§ **Your instructions**:
Print out every record below, exactly as written.

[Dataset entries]
[Start of Attachment]

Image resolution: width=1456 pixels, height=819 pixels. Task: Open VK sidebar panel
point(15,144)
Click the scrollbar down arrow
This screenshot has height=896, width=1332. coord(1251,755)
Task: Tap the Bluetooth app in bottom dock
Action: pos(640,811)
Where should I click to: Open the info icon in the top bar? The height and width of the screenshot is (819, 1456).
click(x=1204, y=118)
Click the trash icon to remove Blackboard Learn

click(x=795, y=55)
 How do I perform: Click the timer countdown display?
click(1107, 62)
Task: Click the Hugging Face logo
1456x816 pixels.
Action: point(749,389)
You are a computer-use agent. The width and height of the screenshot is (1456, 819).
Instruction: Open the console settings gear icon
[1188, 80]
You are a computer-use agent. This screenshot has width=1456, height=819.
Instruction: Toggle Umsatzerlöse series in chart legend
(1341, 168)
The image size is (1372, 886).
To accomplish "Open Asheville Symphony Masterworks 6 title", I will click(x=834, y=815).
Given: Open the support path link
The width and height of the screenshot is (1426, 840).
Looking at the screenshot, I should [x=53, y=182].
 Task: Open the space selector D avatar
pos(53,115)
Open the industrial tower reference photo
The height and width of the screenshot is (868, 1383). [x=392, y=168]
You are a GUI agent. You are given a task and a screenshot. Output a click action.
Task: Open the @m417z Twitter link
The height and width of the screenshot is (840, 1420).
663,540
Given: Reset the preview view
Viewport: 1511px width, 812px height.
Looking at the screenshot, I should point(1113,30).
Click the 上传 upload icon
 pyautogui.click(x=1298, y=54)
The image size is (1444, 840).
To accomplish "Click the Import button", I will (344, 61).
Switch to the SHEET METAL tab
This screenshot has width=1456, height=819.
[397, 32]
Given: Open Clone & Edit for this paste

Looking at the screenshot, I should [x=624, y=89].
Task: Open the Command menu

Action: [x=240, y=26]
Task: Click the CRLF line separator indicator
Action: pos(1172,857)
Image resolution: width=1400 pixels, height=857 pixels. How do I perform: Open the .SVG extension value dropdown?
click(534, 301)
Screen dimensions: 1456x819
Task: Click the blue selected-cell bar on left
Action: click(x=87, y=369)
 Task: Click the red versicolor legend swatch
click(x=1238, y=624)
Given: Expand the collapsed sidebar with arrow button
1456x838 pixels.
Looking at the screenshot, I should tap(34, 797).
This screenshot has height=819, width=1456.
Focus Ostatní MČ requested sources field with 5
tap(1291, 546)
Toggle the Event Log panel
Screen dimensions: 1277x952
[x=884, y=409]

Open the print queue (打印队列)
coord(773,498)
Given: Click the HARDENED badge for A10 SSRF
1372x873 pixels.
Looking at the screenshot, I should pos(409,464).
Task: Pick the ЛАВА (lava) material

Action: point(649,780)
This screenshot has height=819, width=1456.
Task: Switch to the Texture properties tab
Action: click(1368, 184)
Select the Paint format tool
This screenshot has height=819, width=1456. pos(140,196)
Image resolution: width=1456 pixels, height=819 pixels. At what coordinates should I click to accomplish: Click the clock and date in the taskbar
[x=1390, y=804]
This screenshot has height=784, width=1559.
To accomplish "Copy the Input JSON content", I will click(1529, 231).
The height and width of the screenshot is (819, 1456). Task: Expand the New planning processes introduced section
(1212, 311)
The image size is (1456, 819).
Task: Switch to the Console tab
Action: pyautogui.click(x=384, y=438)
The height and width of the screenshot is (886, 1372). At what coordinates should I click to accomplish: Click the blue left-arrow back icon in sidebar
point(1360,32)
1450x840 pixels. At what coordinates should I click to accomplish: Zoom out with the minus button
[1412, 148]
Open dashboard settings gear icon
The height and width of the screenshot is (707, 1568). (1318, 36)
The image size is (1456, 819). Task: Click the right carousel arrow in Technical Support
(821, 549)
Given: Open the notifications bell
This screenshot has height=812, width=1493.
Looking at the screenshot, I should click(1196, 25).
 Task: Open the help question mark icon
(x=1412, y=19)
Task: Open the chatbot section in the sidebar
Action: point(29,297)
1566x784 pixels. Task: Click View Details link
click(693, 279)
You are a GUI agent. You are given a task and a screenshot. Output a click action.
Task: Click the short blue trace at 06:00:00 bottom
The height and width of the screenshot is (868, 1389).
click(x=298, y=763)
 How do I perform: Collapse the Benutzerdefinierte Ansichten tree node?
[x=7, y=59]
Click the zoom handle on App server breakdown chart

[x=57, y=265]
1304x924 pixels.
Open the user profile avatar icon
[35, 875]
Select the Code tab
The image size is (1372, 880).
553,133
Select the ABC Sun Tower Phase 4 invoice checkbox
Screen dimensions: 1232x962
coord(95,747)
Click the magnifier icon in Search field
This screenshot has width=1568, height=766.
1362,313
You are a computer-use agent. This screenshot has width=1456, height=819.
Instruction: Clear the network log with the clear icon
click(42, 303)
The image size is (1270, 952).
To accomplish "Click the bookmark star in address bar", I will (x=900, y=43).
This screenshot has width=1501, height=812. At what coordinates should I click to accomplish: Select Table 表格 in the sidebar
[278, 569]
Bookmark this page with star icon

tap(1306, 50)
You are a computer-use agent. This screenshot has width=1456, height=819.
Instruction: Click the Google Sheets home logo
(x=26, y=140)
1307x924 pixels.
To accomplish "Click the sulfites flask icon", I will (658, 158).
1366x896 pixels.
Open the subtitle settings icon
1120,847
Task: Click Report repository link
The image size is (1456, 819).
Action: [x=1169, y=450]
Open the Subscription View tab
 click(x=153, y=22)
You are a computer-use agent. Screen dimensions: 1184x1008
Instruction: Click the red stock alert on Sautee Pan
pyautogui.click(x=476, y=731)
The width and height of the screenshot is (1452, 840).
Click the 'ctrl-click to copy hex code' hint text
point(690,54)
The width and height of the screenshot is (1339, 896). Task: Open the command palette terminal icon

[End of Attachment]

§ **Solution for this task**:
Image resolution: width=1456 pixels, height=819 pixels. Task: Open VK sidebar panel
point(15,144)
Click the scrollbar down arrow
This screenshot has height=896, width=1332. coord(1251,755)
Task: Tap the Bluetooth app in bottom dock
Action: pos(640,811)
Where should I click to: Open the info icon in the top bar? The height and width of the screenshot is (819, 1456).
click(x=1204, y=118)
Click the trash icon to remove Blackboard Learn

click(x=795, y=55)
 How do I perform: Click the timer countdown display?
click(1107, 62)
Task: Click the Hugging Face logo
1456x816 pixels.
Action: point(749,389)
You are a computer-use agent. The width and height of the screenshot is (1456, 819).
Instruction: Open the console settings gear icon
[1188, 80]
You are a computer-use agent. This screenshot has width=1456, height=819.
Instruction: Toggle Umsatzerlöse series in chart legend
(1341, 168)
The image size is (1372, 886).
To accomplish "Open Asheville Symphony Masterworks 6 title", I will click(x=834, y=815).
Given: Open the support path link
The width and height of the screenshot is (1426, 840).
Looking at the screenshot, I should [x=53, y=182].
 Task: Open the space selector D avatar
pos(53,115)
Open the industrial tower reference photo
The height and width of the screenshot is (868, 1383). [x=392, y=168]
You are a GUI agent. You are given a task and a screenshot. Output a click action.
Task: Open the @m417z Twitter link
The height and width of the screenshot is (840, 1420).
663,540
Given: Reset the preview view
Viewport: 1511px width, 812px height.
Looking at the screenshot, I should point(1113,30).
Click the 上传 upload icon
 pyautogui.click(x=1298, y=54)
The image size is (1444, 840).
To accomplish "Click the Import button", I will (344, 61).
Switch to the SHEET METAL tab
This screenshot has width=1456, height=819.
[397, 32]
Given: Open Clone & Edit for this paste

Looking at the screenshot, I should [x=624, y=89].
Task: Open the Command menu

Action: [x=240, y=26]
Task: Click the CRLF line separator indicator
Action: pos(1172,857)
Image resolution: width=1400 pixels, height=857 pixels. How do I perform: Open the .SVG extension value dropdown?
click(534, 301)
Screen dimensions: 1456x819
Task: Click the blue selected-cell bar on left
Action: click(x=87, y=369)
 Task: Click the red versicolor legend swatch
click(x=1238, y=624)
Given: Expand the collapsed sidebar with arrow button
1456x838 pixels.
Looking at the screenshot, I should tap(34, 797).
This screenshot has height=819, width=1456.
Focus Ostatní MČ requested sources field with 5
tap(1291, 546)
Toggle the Event Log panel
Screen dimensions: 1277x952
[x=884, y=409]

Open the print queue (打印队列)
coord(773,498)
Given: Click the HARDENED badge for A10 SSRF
1372x873 pixels.
Looking at the screenshot, I should pos(409,464).
Task: Pick the ЛАВА (lava) material

Action: point(649,780)
This screenshot has height=819, width=1456.
Task: Switch to the Texture properties tab
Action: click(1368, 184)
Select the Paint format tool
This screenshot has height=819, width=1456. pos(140,196)
Image resolution: width=1456 pixels, height=819 pixels. At what coordinates should I click to accomplish: Click the clock and date in the taskbar
[x=1390, y=804]
This screenshot has height=784, width=1559.
To accomplish "Copy the Input JSON content", I will click(1529, 231).
The height and width of the screenshot is (819, 1456). Task: Expand the New planning processes introduced section
(1212, 311)
The image size is (1456, 819).
Task: Switch to the Console tab
Action: pyautogui.click(x=384, y=438)
The height and width of the screenshot is (886, 1372). At what coordinates should I click to accomplish: Click the blue left-arrow back icon in sidebar
point(1360,32)
1450x840 pixels. At what coordinates should I click to accomplish: Zoom out with the minus button
[1412, 148]
Open dashboard settings gear icon
The height and width of the screenshot is (707, 1568). (1318, 36)
The image size is (1456, 819). Task: Click the right carousel arrow in Technical Support
(821, 549)
Given: Open the notifications bell
This screenshot has height=812, width=1493.
Looking at the screenshot, I should click(1196, 25).
 Task: Open the help question mark icon
(x=1412, y=19)
Task: Open the chatbot section in the sidebar
Action: point(29,297)
1566x784 pixels. Task: Click View Details link
click(693, 279)
You are a GUI agent. You are given a task and a screenshot. Output a click action.
Task: Click the short blue trace at 06:00:00 bottom
The height and width of the screenshot is (868, 1389).
click(x=298, y=763)
 How do I perform: Collapse the Benutzerdefinierte Ansichten tree node?
[x=7, y=59]
Click the zoom handle on App server breakdown chart

[x=57, y=265]
1304x924 pixels.
Open the user profile avatar icon
[35, 875]
Select the Code tab
The image size is (1372, 880).
553,133
Select the ABC Sun Tower Phase 4 invoice checkbox
Screen dimensions: 1232x962
coord(95,747)
Click the magnifier icon in Search field
This screenshot has width=1568, height=766.
1362,313
You are a computer-use agent. This screenshot has width=1456, height=819.
Instruction: Clear the network log with the clear icon
click(42, 303)
The image size is (1270, 952).
To accomplish "Click the bookmark star in address bar", I will (x=900, y=43).
This screenshot has width=1501, height=812. At what coordinates should I click to accomplish: Select Table 表格 in the sidebar
[278, 569]
Bookmark this page with star icon

tap(1306, 50)
You are a computer-use agent. This screenshot has width=1456, height=819.
Instruction: Click the Google Sheets home logo
(x=26, y=140)
1307x924 pixels.
To accomplish "Click the sulfites flask icon", I will (658, 158).
1366x896 pixels.
Open the subtitle settings icon
1120,847
Task: Click Report repository link
The image size is (1456, 819).
Action: [x=1169, y=450]
Open the Subscription View tab
 click(x=153, y=22)
You are a computer-use agent. Screen dimensions: 1184x1008
Instruction: Click the red stock alert on Sautee Pan
pyautogui.click(x=476, y=731)
The width and height of the screenshot is (1452, 840).
Click the 'ctrl-click to copy hex code' hint text
point(690,54)
The width and height of the screenshot is (1339, 896). Task: Open the command palette terminal icon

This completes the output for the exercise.